On his 54th birthday on Saturday, the DRF and NTRA will be handing out the $500,000 first-place prize.

"That would be a nice birthday present," he said.

Maybe then he'll change his opinion of tournaments.

Bartolomeo was fourth with $99.80. Seagle finished in fifth with $93.60.

Seagle might have the most interesting story of the group. He retired at 55 from educational sales and now just plays in horse racing and poker tournaments.

He came to town to play in the Horseplayer World Series at the Orleans on Thursday through Saturday with his sons and decided to take a shot at the NHC. Informed that he would use a proxy at the HWS, since he was an NHC qualifier, Seagle planned to play at the Orleans on Thursday and then use one of his sons as a proxy while he plays at the Red Rock on Friday and Saturday.

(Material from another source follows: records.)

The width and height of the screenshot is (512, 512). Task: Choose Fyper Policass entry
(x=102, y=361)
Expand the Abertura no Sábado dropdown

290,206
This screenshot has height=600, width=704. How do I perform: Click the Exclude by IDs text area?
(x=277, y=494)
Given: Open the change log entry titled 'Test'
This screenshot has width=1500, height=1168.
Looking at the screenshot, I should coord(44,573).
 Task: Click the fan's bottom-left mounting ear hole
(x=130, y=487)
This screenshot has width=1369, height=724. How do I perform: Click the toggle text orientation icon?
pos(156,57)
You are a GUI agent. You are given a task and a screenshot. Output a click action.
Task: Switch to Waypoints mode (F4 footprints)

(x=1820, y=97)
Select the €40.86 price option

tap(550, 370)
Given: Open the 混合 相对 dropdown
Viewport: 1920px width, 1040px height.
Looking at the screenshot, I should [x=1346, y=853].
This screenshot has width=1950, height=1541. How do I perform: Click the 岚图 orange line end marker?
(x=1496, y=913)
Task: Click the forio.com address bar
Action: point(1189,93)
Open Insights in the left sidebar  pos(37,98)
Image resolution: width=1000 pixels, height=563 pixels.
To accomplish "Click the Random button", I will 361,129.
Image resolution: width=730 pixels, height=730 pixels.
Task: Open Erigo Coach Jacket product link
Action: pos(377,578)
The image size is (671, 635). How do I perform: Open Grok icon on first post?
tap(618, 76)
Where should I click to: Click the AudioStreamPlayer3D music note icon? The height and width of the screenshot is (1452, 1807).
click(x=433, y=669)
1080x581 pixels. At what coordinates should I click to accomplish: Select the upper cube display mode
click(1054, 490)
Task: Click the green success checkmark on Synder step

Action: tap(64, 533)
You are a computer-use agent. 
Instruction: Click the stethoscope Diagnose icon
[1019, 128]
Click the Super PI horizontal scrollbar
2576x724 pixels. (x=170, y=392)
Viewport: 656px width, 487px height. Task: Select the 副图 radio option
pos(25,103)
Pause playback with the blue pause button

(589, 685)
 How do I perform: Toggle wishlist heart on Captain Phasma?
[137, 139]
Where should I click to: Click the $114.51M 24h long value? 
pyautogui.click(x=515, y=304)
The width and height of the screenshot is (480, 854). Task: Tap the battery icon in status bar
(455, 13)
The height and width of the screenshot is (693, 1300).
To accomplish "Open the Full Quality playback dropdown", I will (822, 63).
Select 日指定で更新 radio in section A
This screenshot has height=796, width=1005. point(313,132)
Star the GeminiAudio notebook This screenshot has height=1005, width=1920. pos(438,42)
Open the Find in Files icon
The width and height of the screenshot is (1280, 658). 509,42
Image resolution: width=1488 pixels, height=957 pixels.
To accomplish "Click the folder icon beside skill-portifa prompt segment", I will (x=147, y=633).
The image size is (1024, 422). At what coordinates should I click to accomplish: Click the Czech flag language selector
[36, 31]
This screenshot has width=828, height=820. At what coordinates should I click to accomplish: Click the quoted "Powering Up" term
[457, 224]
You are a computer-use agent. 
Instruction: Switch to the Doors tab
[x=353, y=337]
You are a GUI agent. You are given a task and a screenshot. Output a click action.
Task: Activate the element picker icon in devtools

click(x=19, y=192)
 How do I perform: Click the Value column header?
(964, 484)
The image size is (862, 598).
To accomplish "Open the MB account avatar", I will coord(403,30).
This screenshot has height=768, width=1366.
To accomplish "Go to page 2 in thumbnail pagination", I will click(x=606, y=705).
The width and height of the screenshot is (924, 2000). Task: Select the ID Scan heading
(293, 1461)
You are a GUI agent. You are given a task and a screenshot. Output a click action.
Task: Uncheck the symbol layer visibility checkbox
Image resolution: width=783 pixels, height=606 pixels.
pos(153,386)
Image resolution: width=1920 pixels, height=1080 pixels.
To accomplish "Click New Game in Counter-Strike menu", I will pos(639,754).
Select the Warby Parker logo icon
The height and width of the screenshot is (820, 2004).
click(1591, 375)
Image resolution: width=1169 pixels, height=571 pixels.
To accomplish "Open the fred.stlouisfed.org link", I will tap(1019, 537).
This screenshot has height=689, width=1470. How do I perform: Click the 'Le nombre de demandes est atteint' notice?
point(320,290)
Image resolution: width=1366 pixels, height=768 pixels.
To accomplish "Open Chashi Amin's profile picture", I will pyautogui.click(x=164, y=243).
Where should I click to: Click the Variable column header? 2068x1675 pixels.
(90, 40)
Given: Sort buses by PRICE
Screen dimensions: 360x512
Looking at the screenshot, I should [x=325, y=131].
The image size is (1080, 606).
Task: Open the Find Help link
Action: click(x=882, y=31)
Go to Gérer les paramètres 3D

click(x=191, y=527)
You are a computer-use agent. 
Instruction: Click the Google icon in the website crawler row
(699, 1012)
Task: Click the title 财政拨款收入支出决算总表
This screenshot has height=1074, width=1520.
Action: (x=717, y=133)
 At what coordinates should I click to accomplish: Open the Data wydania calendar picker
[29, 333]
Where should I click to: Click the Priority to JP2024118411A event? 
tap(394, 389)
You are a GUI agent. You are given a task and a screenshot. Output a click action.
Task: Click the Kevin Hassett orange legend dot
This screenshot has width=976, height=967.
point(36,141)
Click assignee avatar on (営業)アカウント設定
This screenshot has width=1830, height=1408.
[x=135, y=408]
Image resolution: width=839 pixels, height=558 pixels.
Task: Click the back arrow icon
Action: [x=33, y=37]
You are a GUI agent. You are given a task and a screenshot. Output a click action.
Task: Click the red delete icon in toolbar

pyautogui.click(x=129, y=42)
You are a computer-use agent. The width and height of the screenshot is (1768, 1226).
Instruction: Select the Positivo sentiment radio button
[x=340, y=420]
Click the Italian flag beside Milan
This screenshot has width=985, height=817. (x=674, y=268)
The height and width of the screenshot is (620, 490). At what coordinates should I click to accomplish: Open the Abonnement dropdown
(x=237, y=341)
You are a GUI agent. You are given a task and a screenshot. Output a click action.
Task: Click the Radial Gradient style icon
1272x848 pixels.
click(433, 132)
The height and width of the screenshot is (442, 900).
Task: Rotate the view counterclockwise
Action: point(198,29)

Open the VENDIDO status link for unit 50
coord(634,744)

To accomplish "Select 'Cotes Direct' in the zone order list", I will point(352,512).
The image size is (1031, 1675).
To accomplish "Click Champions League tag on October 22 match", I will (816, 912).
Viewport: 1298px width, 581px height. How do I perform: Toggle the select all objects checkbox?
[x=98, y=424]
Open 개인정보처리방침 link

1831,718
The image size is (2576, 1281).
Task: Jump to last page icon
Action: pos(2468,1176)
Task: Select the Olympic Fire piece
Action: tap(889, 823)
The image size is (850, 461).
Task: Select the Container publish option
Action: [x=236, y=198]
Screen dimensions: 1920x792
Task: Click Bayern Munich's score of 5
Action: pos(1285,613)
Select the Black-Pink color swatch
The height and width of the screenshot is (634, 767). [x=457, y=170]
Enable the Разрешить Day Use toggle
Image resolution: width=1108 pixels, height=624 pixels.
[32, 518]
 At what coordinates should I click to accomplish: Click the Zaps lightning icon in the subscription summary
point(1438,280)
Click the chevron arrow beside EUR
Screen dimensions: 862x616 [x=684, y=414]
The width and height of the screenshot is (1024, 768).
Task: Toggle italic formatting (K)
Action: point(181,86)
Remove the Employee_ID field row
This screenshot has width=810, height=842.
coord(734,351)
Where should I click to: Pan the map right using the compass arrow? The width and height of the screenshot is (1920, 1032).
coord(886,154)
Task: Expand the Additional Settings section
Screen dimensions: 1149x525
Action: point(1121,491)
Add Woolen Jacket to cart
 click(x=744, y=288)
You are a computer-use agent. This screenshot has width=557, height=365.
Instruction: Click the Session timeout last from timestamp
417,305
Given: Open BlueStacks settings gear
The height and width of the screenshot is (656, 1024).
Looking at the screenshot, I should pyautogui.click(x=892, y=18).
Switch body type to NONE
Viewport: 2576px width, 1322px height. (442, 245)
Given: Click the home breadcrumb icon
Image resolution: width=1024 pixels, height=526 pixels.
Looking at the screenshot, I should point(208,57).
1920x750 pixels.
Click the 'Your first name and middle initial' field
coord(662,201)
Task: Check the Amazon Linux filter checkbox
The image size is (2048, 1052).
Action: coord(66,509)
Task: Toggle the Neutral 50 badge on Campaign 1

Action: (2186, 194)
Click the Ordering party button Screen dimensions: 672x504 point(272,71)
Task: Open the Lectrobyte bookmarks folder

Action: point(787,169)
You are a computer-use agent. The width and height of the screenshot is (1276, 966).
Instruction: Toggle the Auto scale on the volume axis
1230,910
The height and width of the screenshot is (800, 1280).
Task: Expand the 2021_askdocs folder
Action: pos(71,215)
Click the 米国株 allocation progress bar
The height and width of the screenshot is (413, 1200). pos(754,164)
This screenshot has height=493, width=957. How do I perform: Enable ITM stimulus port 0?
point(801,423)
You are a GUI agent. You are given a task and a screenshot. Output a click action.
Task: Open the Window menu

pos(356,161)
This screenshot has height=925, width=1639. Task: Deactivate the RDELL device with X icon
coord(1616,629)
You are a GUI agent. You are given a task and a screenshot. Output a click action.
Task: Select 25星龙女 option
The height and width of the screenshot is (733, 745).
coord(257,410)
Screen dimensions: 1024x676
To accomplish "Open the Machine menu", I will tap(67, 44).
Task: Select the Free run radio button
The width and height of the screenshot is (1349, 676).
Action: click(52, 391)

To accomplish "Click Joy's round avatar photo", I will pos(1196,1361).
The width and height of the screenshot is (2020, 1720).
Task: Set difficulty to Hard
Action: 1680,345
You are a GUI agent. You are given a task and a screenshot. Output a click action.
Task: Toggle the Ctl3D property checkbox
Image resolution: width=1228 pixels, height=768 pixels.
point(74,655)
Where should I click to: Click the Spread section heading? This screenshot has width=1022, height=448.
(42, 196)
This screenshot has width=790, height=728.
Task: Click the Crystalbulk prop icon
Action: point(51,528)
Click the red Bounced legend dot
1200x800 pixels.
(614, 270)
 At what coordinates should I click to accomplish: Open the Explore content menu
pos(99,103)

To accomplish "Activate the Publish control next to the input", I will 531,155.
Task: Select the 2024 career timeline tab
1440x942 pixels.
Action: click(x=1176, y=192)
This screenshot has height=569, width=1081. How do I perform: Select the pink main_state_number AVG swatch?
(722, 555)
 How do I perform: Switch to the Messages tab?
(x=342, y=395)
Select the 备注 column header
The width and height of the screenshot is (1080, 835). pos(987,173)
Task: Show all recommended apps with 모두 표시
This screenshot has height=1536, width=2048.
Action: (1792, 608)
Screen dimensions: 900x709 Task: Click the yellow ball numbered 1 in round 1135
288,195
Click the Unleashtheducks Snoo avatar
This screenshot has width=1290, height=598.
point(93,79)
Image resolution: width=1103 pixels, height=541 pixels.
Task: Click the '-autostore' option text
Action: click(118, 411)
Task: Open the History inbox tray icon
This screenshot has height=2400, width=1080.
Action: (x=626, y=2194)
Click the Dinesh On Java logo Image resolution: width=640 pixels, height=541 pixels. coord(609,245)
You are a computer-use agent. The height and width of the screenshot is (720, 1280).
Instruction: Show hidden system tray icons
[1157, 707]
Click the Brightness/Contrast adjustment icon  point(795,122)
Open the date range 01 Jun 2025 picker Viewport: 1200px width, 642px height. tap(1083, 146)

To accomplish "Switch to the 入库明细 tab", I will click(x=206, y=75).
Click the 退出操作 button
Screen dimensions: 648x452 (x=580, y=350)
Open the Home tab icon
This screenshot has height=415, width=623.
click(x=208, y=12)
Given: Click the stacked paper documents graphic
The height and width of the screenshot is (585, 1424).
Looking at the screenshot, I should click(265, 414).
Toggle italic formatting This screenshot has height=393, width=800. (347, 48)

Seagle's given name is Dennis, and that's what he's used in horse racing tournaments, including when he finished 122nd in the NHC two years ago, but he said everyone calls him Mickey, which is the name he uses in professional poker tournaments.

Seagle has cashed six times in World Series of Poker events for earnings of $326,850 (he's won more than $500,000 overall in pro poker tournaments), including a 53rd-place finish in this past year's Main Event in which he collected $190,053.

These five late qualifiers also have the advantage of having a race over the track at the Red Rock. They are joined by George Gatheca and John Cammarata, two Las Vegas locals who qualified at the Red Rock's previous qualifier in November.

However, as Stath alluded to, previous experience in the NHC is also very valuable. If you're checking the leader board at drf.com on Saturday, don't be surprised to find the names of those qualifiers that Eric Wing, the NTRA's director of media relations, cleverly dubbed "Frequent 'Fiers." Steven Walker, who won the inaugural NHC in 2000, is making his seventh NHC appearance. Ross Gallo, David Gutfreund, Rich Nilsen, Sally Wong Goodall, and Paul Shurman are back for the sixth time. NHC IV champ Steve Wolfson Jr., NHC III winner Judy Wagner, Bryan Wagner (husband of Judy), Richard Goodall (husband of Sally), Steve Hendricks, Trey Stiles, and William Shurman (brother of Paul) have qualified five times; and NHC VIII champ Ron Rippey, NHC VI winner Jamie Michelson, Duke Matties, Tim Downs, and Craig Kaufman are in for the fourth time.